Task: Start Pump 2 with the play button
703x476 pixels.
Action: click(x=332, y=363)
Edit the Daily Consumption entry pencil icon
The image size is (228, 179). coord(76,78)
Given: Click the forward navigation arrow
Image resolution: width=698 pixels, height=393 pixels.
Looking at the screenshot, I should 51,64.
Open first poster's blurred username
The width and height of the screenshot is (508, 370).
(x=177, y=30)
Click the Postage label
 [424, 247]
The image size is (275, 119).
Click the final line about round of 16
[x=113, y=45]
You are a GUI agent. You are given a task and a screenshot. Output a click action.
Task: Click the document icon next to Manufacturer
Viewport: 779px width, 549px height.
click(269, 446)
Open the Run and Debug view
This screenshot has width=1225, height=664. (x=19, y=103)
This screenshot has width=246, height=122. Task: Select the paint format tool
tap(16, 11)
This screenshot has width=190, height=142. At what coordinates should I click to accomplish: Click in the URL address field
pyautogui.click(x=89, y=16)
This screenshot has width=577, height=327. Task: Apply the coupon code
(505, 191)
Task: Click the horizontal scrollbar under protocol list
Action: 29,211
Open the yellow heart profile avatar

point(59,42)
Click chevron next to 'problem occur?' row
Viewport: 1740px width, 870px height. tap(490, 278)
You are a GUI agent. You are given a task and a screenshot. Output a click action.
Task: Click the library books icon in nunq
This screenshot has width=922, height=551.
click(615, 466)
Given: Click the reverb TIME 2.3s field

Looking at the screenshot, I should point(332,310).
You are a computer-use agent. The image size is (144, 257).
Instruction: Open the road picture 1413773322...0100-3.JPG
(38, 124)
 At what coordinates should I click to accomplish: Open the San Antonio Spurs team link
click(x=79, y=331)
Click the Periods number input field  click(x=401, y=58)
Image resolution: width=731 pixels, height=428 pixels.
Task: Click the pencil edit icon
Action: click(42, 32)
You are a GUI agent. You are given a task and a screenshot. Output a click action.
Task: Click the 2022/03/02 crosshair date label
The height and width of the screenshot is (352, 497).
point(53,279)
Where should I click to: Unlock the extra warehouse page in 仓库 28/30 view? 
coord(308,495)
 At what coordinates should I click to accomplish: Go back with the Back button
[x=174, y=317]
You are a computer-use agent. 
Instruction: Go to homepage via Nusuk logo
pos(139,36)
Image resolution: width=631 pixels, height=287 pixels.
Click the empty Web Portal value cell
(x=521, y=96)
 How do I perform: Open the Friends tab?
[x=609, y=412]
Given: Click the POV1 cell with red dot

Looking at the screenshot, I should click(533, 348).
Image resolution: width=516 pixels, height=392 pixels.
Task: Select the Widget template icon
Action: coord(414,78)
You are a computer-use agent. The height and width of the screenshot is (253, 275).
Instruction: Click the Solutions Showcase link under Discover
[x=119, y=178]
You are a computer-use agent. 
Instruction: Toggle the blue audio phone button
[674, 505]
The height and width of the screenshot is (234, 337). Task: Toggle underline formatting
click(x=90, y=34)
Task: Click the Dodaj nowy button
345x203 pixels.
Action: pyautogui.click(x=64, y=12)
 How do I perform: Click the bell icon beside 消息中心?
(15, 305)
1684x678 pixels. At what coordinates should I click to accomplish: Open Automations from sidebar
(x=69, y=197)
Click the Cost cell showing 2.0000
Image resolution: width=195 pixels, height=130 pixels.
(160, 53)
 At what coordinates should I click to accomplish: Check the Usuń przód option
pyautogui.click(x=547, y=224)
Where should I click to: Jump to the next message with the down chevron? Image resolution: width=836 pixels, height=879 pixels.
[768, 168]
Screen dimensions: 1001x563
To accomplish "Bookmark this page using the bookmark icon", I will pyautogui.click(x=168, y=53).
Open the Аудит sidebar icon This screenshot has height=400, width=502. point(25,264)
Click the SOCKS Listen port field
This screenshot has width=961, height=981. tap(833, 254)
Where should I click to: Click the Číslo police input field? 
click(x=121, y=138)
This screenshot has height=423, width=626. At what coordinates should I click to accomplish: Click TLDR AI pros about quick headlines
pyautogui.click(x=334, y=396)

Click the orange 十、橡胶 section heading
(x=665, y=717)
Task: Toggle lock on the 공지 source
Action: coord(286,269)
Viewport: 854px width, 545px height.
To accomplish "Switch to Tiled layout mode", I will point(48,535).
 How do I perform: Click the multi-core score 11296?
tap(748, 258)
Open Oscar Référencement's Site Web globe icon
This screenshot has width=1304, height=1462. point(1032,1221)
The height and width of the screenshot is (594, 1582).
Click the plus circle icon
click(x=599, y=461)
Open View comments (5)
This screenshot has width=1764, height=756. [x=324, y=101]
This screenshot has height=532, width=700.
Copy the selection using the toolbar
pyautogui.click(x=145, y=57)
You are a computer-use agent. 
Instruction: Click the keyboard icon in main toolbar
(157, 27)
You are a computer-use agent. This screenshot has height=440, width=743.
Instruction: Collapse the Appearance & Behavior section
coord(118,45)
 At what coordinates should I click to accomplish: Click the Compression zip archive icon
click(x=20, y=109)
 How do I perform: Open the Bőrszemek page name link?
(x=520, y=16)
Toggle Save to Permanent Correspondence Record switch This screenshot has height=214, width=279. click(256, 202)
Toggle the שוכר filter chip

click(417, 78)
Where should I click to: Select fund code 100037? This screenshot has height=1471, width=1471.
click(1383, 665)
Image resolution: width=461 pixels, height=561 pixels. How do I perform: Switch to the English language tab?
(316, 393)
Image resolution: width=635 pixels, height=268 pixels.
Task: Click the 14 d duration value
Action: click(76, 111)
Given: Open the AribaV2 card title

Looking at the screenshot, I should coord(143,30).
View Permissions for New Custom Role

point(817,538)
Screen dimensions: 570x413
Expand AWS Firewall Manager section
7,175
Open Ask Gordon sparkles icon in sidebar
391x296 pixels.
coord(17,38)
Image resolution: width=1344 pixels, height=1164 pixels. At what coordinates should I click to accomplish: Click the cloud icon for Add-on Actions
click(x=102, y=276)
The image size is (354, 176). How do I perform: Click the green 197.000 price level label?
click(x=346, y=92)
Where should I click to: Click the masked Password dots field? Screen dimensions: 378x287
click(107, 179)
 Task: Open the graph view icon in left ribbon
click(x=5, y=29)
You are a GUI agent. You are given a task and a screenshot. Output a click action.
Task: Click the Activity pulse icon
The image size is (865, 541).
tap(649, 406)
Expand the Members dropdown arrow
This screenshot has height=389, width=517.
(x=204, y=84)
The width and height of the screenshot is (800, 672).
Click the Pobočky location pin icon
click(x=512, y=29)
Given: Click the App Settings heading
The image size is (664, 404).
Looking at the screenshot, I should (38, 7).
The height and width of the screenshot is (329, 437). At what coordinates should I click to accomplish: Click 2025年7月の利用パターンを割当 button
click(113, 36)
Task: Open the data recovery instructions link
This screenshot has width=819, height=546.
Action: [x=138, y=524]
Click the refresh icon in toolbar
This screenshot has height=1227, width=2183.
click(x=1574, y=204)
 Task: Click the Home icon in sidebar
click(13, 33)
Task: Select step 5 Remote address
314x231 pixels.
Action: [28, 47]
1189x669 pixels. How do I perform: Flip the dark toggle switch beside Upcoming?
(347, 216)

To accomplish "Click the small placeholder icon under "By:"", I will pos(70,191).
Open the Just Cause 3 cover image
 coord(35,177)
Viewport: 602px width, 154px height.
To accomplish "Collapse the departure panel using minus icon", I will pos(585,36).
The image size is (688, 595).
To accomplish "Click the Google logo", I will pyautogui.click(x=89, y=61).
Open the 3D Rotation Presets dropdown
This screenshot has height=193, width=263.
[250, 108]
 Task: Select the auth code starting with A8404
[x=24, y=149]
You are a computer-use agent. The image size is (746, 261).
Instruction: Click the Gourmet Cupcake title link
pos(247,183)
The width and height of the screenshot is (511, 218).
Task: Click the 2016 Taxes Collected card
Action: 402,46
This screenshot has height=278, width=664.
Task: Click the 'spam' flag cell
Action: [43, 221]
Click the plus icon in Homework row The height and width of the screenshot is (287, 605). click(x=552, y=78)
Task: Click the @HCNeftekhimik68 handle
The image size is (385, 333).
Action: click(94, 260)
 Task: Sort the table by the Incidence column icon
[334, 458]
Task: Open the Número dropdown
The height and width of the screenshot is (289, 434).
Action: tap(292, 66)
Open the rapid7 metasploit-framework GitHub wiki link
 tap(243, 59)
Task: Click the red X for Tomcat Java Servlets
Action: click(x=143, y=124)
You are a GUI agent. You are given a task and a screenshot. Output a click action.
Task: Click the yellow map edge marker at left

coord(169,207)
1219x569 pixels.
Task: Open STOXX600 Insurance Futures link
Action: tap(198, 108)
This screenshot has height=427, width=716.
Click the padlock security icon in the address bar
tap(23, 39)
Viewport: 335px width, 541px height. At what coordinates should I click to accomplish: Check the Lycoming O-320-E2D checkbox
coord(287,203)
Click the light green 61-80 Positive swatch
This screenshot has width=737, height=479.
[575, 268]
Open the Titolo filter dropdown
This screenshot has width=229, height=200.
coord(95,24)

* Required work:
Note each line of the material holding "computer" and copy it out.

* Reply to the task:
You are a computer-use agent. The image size is (144, 257).
You are a computer-use agent. 
You are a computer-use agent. The height and width of the screenshot is (253, 275).
You are a computer-use agent. 
You are a computer-use agent. 
You are a computer-use agent. This screenshot has height=440, width=743.
You are a computer-use agent. The image size is (746, 261).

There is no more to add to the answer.